Local Adaptation and Transcriptomic Plasticity of the Copepod Acartia tonsa Under Low Salinity Stress

Salinity—an essential factor shaping marine species distributions—is rapidly shifting due to global change, yet the mechanisms of salinity tolerance and adaptation remain poorly understood. We investigated local adaptation in the calanoid copepod Acartia tonsa , a broadly distributed marine species that thrives in the brackish Baltic Sea. Using a common-garden design, we compared physiological and transcriptomic responses to low salinity between populations from the North Sea (>25 PSU) and the Baltic Sea (<15 PSU). Baltic copepods exhibited significantly higher survival under low salinity, indicating local adaptation. While both populations shared a core osmoregulatory strategy involving active ion transport and regulation of amino acids, transcriptomic profiles revealed population-specific differences. Baltic individuals showed a reduced overall gene expression response, yet maintained higher relative expression of osmoregulatory genes—suggesting higher plasticity and a primed response. In contrast, North Sea copepods exhibited broader transcriptional shifts, including downregulation of metabolic and developmental pathways after prolonged stress exposure, possibly reflecting energy conservation mechanisms.

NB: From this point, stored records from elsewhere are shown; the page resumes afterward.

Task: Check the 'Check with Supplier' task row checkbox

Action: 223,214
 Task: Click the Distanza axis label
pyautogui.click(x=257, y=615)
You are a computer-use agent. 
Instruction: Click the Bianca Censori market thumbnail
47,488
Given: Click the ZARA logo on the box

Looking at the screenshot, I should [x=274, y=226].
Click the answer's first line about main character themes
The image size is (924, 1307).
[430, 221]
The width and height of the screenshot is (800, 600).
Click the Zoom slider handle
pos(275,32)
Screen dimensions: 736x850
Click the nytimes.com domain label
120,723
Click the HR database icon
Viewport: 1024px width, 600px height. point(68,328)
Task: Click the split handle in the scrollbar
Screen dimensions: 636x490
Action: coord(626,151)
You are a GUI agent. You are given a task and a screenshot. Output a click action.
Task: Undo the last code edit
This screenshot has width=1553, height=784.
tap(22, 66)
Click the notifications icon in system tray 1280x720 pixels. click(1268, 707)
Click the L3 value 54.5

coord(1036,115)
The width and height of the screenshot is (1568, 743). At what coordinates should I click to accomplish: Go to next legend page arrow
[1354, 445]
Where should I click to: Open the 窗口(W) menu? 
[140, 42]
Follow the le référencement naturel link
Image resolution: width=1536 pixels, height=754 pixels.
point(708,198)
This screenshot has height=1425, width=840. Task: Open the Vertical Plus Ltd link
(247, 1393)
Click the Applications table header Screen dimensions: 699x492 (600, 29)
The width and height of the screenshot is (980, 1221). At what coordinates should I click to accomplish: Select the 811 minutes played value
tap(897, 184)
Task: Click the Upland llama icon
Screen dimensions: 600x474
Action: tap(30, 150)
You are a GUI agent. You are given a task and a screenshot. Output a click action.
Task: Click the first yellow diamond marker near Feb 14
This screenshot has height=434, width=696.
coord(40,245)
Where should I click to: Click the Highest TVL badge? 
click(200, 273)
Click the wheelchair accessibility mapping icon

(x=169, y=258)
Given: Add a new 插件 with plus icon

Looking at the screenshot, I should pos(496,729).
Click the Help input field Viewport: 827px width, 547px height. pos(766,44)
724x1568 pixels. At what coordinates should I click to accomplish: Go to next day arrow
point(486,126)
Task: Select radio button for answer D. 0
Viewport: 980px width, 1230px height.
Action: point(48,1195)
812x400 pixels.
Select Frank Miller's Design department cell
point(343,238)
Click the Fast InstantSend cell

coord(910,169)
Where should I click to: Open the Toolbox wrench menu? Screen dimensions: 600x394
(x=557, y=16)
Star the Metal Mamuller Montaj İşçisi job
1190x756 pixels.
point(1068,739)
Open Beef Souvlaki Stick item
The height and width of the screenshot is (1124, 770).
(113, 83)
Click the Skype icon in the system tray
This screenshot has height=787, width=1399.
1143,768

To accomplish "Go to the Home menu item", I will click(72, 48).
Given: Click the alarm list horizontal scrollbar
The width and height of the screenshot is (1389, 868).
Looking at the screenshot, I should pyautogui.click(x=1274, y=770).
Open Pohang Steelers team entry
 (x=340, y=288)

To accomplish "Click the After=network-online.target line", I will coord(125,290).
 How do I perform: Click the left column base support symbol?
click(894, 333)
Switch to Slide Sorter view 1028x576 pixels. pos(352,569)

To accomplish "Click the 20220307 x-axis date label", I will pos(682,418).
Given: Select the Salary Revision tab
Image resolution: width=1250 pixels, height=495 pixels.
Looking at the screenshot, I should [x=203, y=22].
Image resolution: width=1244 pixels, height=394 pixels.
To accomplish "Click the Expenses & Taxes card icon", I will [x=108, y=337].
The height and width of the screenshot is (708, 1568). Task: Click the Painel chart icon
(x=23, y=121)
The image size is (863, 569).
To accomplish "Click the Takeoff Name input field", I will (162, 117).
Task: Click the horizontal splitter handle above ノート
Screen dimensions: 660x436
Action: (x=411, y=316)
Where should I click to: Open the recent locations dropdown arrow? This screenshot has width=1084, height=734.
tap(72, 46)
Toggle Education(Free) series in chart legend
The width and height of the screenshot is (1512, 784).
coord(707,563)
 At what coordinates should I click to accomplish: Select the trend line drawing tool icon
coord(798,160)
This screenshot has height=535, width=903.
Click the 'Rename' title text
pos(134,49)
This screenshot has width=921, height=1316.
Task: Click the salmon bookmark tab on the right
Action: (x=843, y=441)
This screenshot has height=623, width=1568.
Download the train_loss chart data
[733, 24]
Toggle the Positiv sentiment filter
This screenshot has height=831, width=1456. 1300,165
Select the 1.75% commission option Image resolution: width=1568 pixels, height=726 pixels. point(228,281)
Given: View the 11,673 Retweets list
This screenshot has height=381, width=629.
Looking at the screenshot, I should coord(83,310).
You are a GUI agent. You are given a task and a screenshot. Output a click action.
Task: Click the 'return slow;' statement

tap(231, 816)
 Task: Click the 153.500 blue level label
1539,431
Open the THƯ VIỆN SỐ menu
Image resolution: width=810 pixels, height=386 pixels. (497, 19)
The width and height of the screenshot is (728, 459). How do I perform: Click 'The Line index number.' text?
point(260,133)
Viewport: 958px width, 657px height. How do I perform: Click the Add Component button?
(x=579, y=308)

These findings reveal that A. tonsa possesses both a plastic osmoregulatory strategy and population-level adaptation that enable survival in extreme salinity conditions. While both populations tolerate short-term exposure to low salinity, local adaptation has enhanced the Baltic population’s resilience. This suggests that A. tonsa is broadly tolerant of moderate climate-driven salinity declines across most of its distribution. However, our data also indicate potential range contractions in the lowest salinity zones of the Baltic Sea, underscoring the importance of identifying physiological and genetic thresholds in climate resilience studies.